Long story short, it turns out that the act of climbing ladders cured my chronic tendentious. In my first two climbs the pain was dissipating rapidly. So my fix was: Take my 160 lb body, add 35 to 40 lbs of equipment, tools, food and water, and climb 4 to 6 hundred feet straight up. try it on a small scale, the trick is, at least 60% of the time the arms and legs are holding all the wait, when climbing don't swing away from the ladder, keep your chest close to the ladder, it's less work to pull straight up. Perhaps these reverse/push-down dips will work the same way, but i can tell you without a doubt, climbing a vertical ladder will cure tennis elbow.

LIFTplusHOCKEY
06-24-2016, 05:52 PM
wow this is a goat thread, glad I found it right now.

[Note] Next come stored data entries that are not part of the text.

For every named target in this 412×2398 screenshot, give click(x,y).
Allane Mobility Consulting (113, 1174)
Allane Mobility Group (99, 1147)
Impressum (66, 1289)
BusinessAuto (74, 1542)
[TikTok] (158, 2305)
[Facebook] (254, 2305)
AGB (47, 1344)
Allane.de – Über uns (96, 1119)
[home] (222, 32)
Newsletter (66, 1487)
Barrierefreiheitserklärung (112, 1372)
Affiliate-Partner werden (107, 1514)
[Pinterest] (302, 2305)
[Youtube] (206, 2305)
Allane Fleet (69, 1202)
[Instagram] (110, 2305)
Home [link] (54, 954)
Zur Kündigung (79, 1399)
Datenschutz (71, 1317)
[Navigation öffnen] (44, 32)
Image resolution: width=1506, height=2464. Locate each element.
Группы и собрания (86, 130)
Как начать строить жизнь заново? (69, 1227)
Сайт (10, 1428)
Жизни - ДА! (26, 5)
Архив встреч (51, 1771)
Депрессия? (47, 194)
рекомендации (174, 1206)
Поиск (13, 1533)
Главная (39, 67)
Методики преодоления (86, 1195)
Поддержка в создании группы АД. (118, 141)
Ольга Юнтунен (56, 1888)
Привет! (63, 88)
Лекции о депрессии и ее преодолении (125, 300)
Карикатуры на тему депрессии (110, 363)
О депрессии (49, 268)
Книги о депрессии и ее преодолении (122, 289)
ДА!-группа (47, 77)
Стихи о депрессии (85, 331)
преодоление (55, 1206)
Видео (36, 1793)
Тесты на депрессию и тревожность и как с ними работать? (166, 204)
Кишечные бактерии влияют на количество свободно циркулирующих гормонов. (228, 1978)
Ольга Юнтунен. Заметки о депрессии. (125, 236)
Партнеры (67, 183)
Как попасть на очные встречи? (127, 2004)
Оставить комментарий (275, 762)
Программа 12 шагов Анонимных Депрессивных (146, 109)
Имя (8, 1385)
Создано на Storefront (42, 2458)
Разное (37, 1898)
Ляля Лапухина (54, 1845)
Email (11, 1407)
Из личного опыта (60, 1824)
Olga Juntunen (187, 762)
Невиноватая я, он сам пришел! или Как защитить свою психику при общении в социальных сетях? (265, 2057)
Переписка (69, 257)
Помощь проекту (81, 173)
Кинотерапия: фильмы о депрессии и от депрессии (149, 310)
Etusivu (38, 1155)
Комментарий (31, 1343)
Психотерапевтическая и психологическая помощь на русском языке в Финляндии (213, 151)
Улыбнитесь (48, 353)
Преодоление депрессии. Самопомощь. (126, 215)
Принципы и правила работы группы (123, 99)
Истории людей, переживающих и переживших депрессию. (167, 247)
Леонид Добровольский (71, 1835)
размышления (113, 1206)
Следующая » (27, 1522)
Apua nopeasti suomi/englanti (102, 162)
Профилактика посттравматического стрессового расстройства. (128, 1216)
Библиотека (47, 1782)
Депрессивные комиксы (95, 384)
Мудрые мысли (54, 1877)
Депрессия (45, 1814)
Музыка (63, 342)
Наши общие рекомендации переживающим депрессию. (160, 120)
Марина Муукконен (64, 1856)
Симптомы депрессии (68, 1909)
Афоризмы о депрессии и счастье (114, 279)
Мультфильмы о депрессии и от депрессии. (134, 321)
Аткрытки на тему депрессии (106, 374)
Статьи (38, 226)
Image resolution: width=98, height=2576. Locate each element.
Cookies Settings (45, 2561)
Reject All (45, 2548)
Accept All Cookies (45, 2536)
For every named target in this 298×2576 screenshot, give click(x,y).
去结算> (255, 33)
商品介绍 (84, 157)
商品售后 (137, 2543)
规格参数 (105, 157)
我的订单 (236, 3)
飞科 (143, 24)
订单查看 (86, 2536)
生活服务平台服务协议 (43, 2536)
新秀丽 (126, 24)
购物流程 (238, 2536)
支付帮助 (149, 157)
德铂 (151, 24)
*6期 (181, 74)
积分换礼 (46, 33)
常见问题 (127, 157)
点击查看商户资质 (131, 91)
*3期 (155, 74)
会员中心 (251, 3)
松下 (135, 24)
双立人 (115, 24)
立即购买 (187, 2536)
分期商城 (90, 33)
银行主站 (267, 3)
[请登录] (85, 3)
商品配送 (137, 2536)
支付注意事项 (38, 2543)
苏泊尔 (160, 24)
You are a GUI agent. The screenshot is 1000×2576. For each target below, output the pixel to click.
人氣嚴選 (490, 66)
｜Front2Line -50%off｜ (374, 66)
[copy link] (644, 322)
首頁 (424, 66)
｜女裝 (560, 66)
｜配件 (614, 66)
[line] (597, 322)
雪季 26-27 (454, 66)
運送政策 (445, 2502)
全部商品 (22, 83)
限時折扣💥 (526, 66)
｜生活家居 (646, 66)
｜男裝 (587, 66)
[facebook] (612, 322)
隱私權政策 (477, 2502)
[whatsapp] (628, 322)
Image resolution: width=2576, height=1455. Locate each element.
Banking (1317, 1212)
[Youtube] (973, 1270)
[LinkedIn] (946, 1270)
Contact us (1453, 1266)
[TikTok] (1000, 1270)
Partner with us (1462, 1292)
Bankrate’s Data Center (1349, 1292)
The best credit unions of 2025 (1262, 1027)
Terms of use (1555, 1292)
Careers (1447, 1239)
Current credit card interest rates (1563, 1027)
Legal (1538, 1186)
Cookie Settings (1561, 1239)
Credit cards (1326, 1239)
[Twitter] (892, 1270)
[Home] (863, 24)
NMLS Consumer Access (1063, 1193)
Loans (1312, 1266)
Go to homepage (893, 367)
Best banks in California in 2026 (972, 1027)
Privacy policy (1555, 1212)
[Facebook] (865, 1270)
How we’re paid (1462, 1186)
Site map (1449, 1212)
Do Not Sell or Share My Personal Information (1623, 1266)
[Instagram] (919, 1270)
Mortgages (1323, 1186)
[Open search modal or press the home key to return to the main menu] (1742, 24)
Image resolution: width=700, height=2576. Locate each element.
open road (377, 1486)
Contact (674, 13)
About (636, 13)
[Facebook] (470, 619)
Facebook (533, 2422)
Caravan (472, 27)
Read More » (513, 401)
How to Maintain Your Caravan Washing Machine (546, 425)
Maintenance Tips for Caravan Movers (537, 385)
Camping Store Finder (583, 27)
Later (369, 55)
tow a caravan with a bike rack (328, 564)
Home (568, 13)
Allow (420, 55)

Phukn OHPs

Bump for anyone else who may find this useful

stro50
05-13-2017, 06:18 AM
I have found your article helpful.I have had forearm/elbow pain for months now but I wouldn't let it set me back.The pain goes from my forearm down into my wrist and hand.I saw a ortho for it and said I had bicep dorsal tendonitis.He wanted me to get a week of therapy and go back into it full force.Wel I passed the therapy and rubbed the arm area down to try to get more blood into the area to help it heal.As I write this I have a flare up but I just put heat on it take a Advil and a wrap around it.I feel if I keep going it may end up damaging it worse but I am not stopping.I have a goal and I take my supplements my casein at bed that does ease the pain up but need to start taking more glumatine and beta ALANINE may be good.But I am going to try and switch to working on my chest and dthat to see if that will allow the pain to cease.Cause I read a article that says what we do is a very slight microscopic tear of the tendons when we workout that cause the pain and swelling.I will try some of your ways and see what happens.I feel we have the same type I jury .It goes from the elbow forearm area into the hand.I will keep you updated.I knew if I had this problem gotta be others.Surgery is the last thing I want and 2 to 6 weeks of rest is too long.

stro50
05-13-2017, 06:23 AM
Do you feel using those athletic braces that are elastic type are good?they say keep it tight and it helps with the swelling and pain???they cost about $24.95 but the pros use them.ineed to get through my workouts i cant stopnow but like any problem you risk making it worse.but i have a hard head so i gotta keep moving on.

stro50
05-13-2017, 06:27 AM
I agree with you.I massage the area that hurts to get more blood into that area and just hope that helps with the pain and healing.But I too am going to start wearing them and only wish I had done it sooner.But they are suppose to help with swelling and keep it down along with pain.DO THEY WORK WELL FOR YOU????